• TEXTAUSSCHNITT:
--------

"Das wird eine heiße Kiste"
13. Juni 2006Fußball-Deutschland macht sich bereit zur zweiten großen WM-Party - aber so leicht wie Costa Rica werden es die Polen den schwarz-rot-goldenen "Klinsmännern" nicht machen. "Die werden mit dem Messer zwischen den Zähnen auf uns losgehen", warnte der gebürtige Pole Miroslav Klose vor seinen angeschlagenen Landsleuten. Das heftig kritisierte Team von Trainer Pawel Janas steht nach dem 0:2 zum WM-Start gegen Ecuador bereits am Mittwoch in der deutschen Länderspiel-Festung Dortmund mit dem Rücken zur Wand.
"Für sie ist es fünf vor Zwölf. Da herrscht eine große Aggression im Umfeld, da sind die Nerven angespannt", sagte Jürgen Klinsmann zum zweiten Gruppengegner. Der Bundestrainer, dem schon 35 Stunden vor dem Anpfiff bei seinen letzten Ausführungen die Anspannung anzumerken war, verlangt darum vom eigenen Personal eine entsprechende Reaktion: "Wir müssen von der ersten Sekunde an positiv aggressiv aufgeladen sein. Da wird es zur Sache gehen. Das wird eine heiße Kiste."

--------

• BEREITGESTELLTE DATEN:
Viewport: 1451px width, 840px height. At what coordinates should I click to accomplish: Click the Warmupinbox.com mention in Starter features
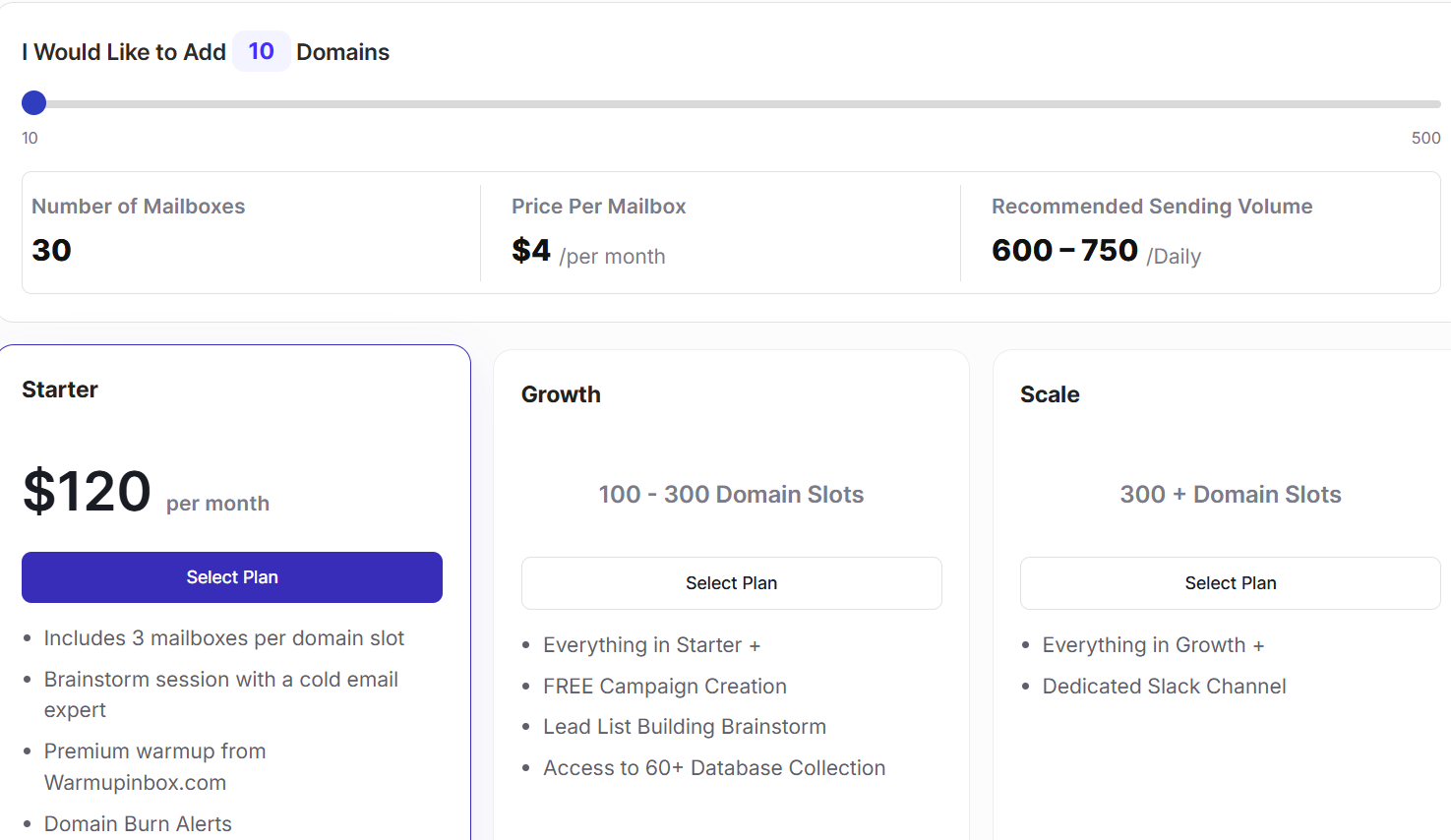click(x=135, y=782)
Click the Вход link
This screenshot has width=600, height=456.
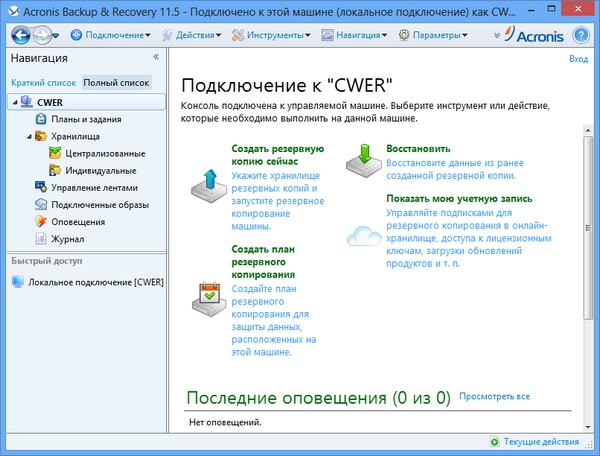(x=578, y=59)
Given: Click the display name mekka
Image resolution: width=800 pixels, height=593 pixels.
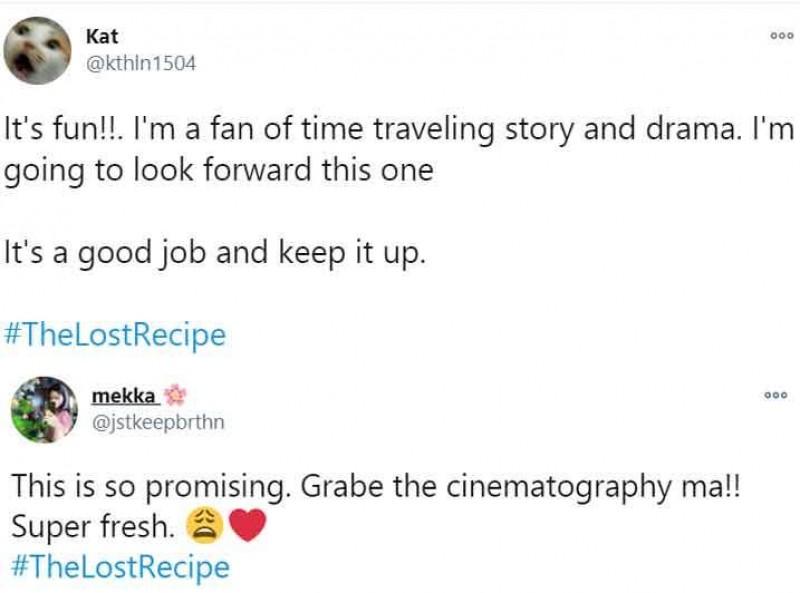Looking at the screenshot, I should tap(130, 397).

--------

• ZIEL DER AUFGABE: Gib bitte aus dem Text über das WM-Spiel gegen Polen die Stelle von "13. Juni 2006Fußball-Deutschland" bis "Rücken zur Wand." wortgetreu wieder. Die Einträge stammen aus einer anderen Quelle.

• ERGEBNIS DER AUFGABE:
13. Juni 2006Fußball-Deutschland macht sich bereit zur zweiten großen WM-Party - aber so leicht wie Costa Rica werden es die Polen den schwarz-rot-goldenen "Klinsmännern" nicht machen. "Die werden mit dem Messer zwischen den Zähnen auf uns losgehen", warnte der gebürtige Pole Miroslav Klose vor seinen angeschlagenen Landsleuten. Das heftig kritisierte Team von Trainer Pawel Janas steht nach dem 0:2 zum WM-Start gegen Ecuador bereits am Mittwoch in der deutschen Länderspiel-Festung Dortmund mit dem Rücken zur Wand.